Provided text:
%%

Crude oil saw continued gains yesterday morning after the dollar index dropped and global supplies are still in question. Sanctions on Iranian crude oil production show no signs of lifting in the short term. The storage facility Cushing Oklahoma currently has inventories well below average. The Covid-19 pandemic indicates signs of improvement in the United States which could lead to easing of lockdown and travel restrictions. Global economic data from Friday was mixed for Crude oil prices. Data released last week shows an increase in global crude oil stored on oil tankers throughout the world.
Crude oil supplies remain extremely tight, and it appears OPEC+ will stay course to their plan to gradually increase production. Many OPEC+ countries struggled to meet increased production limits in August and September, contributing to the lack of crude oil supply.
Sanctions continue to limit the crude production out of Iran, as the new government has increased the production of enriched uranium against guidelines of international restrictions. The International Atomic Energy Agency stated that Iran has increased its stockpile of enriched uranium, close to levels needed for weapons-grade.

%%

Items from a dataset:
%%

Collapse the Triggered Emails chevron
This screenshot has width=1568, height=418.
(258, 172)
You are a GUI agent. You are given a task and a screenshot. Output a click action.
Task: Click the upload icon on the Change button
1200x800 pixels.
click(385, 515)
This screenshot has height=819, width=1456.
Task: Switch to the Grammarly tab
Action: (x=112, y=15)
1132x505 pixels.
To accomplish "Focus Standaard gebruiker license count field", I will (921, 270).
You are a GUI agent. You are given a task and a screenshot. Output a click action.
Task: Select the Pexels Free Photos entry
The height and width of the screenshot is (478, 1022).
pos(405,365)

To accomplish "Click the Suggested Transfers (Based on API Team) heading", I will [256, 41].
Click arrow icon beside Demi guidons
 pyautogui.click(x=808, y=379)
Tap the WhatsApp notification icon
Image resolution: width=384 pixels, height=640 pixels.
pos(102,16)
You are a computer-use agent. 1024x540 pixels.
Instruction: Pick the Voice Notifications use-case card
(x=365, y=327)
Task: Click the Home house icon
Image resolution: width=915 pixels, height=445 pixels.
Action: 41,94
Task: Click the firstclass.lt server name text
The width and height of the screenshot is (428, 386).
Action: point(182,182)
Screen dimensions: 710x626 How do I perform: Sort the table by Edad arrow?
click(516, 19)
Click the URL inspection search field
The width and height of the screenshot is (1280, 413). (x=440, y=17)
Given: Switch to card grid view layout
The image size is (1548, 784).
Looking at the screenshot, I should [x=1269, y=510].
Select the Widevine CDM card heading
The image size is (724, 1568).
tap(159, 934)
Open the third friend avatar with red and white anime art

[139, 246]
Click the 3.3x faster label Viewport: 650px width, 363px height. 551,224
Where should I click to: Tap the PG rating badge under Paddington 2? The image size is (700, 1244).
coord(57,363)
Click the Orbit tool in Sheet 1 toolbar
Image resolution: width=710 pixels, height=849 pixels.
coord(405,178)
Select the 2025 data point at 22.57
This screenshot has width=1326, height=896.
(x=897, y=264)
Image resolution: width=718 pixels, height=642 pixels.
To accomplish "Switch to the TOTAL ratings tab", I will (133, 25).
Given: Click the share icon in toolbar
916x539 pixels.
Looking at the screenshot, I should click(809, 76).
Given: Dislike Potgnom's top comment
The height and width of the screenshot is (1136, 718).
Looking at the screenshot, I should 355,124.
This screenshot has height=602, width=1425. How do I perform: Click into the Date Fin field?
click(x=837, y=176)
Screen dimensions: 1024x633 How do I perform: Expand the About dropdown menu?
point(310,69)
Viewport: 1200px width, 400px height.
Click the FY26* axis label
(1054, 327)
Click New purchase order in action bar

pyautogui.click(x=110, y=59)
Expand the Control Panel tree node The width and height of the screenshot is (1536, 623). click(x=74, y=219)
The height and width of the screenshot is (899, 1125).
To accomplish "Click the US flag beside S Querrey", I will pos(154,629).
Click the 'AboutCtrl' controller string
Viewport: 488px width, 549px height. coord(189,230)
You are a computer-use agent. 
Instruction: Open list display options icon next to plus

%%

What to work on: Copy the crude oil report above in full, word for word.

Written response:
Crude oil saw continued gains yesterday morning after the dollar index dropped and global supplies are still in question. Sanctions on Iranian crude oil production show no signs of lifting in the short term. The storage facility Cushing Oklahoma currently has inventories well below average. The Covid-19 pandemic indicates signs of improvement in the United States which could lead to easing of lockdown and travel restrictions. Global economic data from Friday was mixed for Crude oil prices. Data released last week shows an increase in global crude oil stored on oil tankers throughout the world.
Crude oil supplies remain extremely tight, and it appears OPEC+ will stay course to their plan to gradually increase production. Many OPEC+ countries struggled to meet increased production limits in August and September, contributing to the lack of crude oil supply.
Sanctions continue to limit the crude production out of Iran, as the new government has increased the production of enriched uranium against guidelines of international restrictions. The International Atomic Energy Agency stated that Iran has increased its stockpile of enriched uranium, close to levels needed for weapons-grade.